Milbradt warnt vor hohen Energiepreisen und wirbt für Atomstrom
Der Wirtschaftsstandort Deutschland ist nach Ansicht des sächsischen Regierungschefs nicht in erster Linie wegen einer zu hohen Belastung durch Unternehmenssteuern gefährdet. "Wir haben zu hohe Arbeitskosten, wir haben eine Inflexibilität des Arbeitsmarktes und wir haben zu hohe Energiepreise", sagte Milbradt. Er befürchte, dass einige Branchen wie zum Beispiel die Aluminium- und die Zinkproduktion wegen dieser Belastung abwandern könnten.
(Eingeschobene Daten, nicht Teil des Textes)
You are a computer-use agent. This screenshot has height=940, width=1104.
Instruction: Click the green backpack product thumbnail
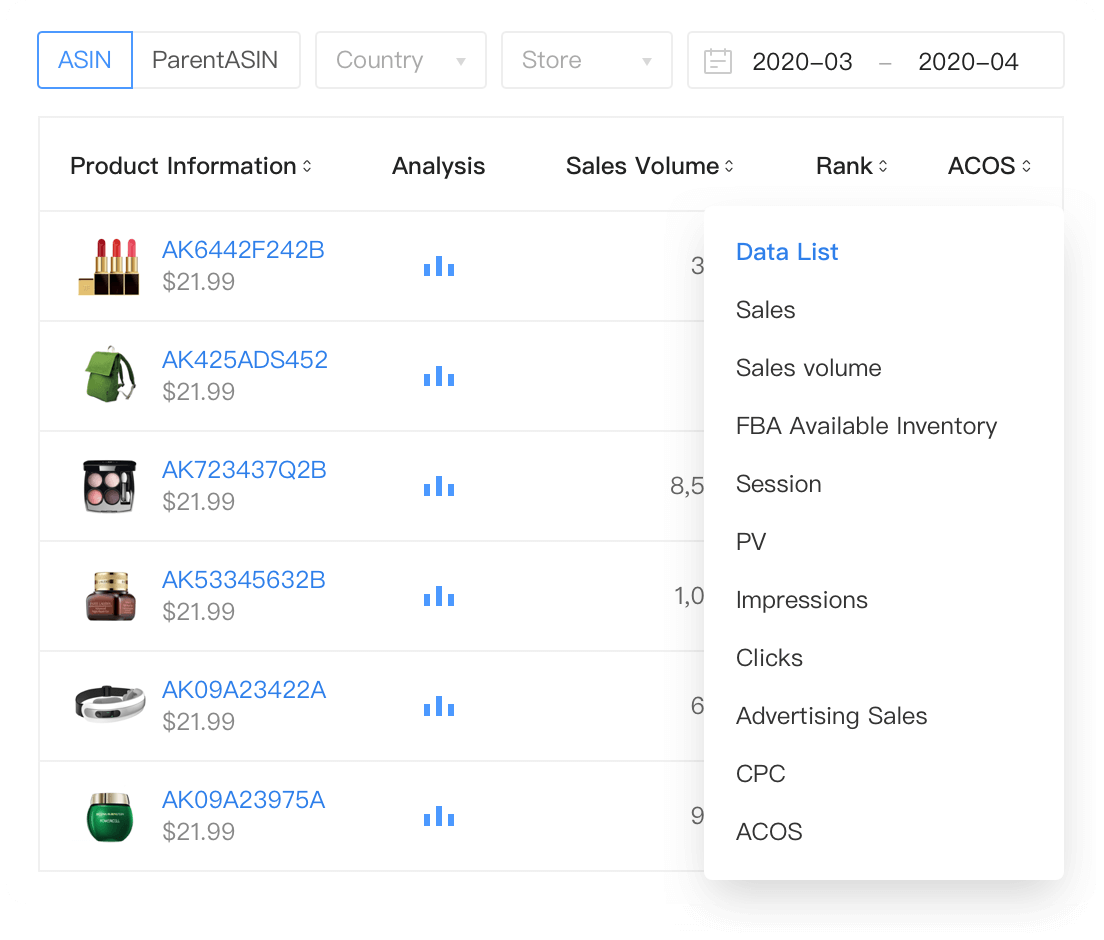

Milbradt hält eine Abschaffung der Ökosteuer aus finanziellen Gründen nicht für machbar. "Ich sehe derzeit realistisch keine Chance", sagte der CDU-Politiker. Allerdings könne die Steuer "rationaler" gestaltet werden. "Eine Extrembesteuerung von Energie macht wenig Sinn." Die Union will an der Ökosteuer festhalten, obwohl sie sie im Programm für die Bundestagswahl 2002 als wirtschaftlich verfehlt bezeichnet hatte. Die Steuer wird vor allem zur Entlastung der Rentenkassen verwendet.